Our grounding principles on growth are as follows:
Post investment/M&A, a company should be able to generate a cost-of-capital return on capital at a normal commodity price trough and at least break-even results at a deep trough.
Notably, the first point can be true on investments geared for a super-cycle if the underlying asset/acreage/opportunity has a low upfront cost.
A company retains a fortress balance or has a clear path to return to balance sheet health even if an unexpected sharp downturn occurs within the next 12 months, which is always possible.
We would encourage companies when engaging in M&A activity to explain to investors how the transaction looks using trough-of-cycle commodity prices. Investors have understandably gone numb to headline deal accretion metrics using strip pricing, a marginally relevant metric in a vacuum, which for some reason is noted in near 100% of deal press releases. Even if for legal or other reasons that methodology needs to persist, there is no reason for managements to avoid explaining how a deal would look using trough conditions. Similarly, we would think it is reasonable to illustrate upside scenarios as well.
Company examples: Same sector, different results
We showed this example in last week’s introductory video podcast on this subject (here). It is two companies within the same energy sub-sector and therefore broadly similar macro exposures. Company B has meaningfully outperformed Company A, which correlates well with its CFPS outperformance (Exhibit 4). The reason Company B has so meaningfully outperformed Company A is due to a mix of M&A, organic CAPEX, and stock buybacks. We would point out, however, that this analysis as presented is backwards looking and says nothing about whether Company B will or will not outperform Company A going forward. We are merely trying to illustrate what has worked.
Exhibit 4: Example of two companies in same sector, where Company B has dramtically outperformed Company A
Source: FactSet, Veriten.
⚡️On A Personal Note: The Thrill of Victory and The Agony of Defeat
If you grew up in the 1970s or 1980s, you will remember ABC’s Wide World of Sports show, which started with the legendary “the thrill of victory and the agony of defeat” line (must watch link) (and if you want to see the origin of the “Agony of Defeat” it is here). The equity research analyst equivalent of that are the highs and lows of making growth stock calls. I will say that the intensity of victory or defeat is more sharply felt earlier in one’s career. Career success softens you to the relatively more extreme pleasure and pain that comes from stock calls made earlier in your career.
THE THRILL OF VICTORY (growth stock calls I got right)

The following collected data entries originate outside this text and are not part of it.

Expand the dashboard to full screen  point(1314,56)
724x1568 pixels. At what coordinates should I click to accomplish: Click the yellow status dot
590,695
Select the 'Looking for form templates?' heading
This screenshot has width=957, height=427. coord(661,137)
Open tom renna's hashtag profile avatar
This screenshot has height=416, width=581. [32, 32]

Tosco, refining acquisitions: I’ve talked about this one many times before. It was my first big career call: getting on board the Tom O’Malley refining acquisition growth train. I was at JP Morgan Investment Management at the time. Lessons learned: (1) a contrarian, financially-oriented management team that saw significant opportunity in a sector broadly despised at the time by both industry and Wall Street is a recipe for success; (2) the upside potential in a company with a financially-oriented, shareholder-focused management team can be significant relative to historic earnings/cash flows; (3) it's not so much about trying to guess the value of future acquisitions, as simply sticking with a management team that are proven value creators.

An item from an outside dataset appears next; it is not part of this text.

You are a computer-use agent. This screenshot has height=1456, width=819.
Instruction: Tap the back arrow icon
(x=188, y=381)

Anadarko Petroleum, Algeria oil discoveries: If I am remembering correctly, I was still at Petrie Parkman covering APC when the initial Algerian oil discoveries were made. It became a big holding for us at JPMIM in the mid-to-late 1990s. Lessons learned: (1) wake up, discover oil, get rich is a thing; (2) every exploration well could be a Wide World of Sports episode; (3) investors prefer the discovery and production phases more than they do the rising CAPEX after discovery but before start-up period.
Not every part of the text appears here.